I’m thinking of cartoons like “Catch as Cats Can” (Warners -1947) where Sylvester eats a parrot (off camera) who has been parading around like a Bing Crosby caricature… of course, Sylvester pops up in the end of the cartoon sporting a Crosby shirt, hat and pipe talking like Bing Crosby! There are a lot of Warners films like “Foney Fables” where some carnivore shows up mimicking the character he just consumed. Some of the other studios would occasionally do the same schtick… check out the 1944 Terrytoon “Gandy Goose in Ghost Town”

 

I think you’d be hard-pressed to find many people wearing white gloves these days. Some of that Fleischer “cartoon logic” always seemed (to me) to be intentional wierdness, which I love about them.
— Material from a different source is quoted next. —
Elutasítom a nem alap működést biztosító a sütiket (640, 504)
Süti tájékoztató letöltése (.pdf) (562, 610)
In their later cartoons they adhered more to realism, and those just aren’t that much fun.

 

You once gave me a pretty satisfactory explanation of what alum is and why it posseses head-shrinking properties, but why is it again that you’d want to salt the tail-feathers of an elusive bird you wanted to catch? Oh, and eating crackers has never prevented me from being able to whistle, but then again I’m not a canary.

 

You know Laurel and Hardy used that alum gag in one of their last shorts (that would be 1935 or so) — I mean it didn’t actually shrink their heads, as I recall, but had the effect of making everybody’s mouth very sphincter-like. The cracker thing reminds me of Jerry the mouse sucking a lemon while Tom was trying to sing high opera. The power of suggestion was always more potent in cartoons…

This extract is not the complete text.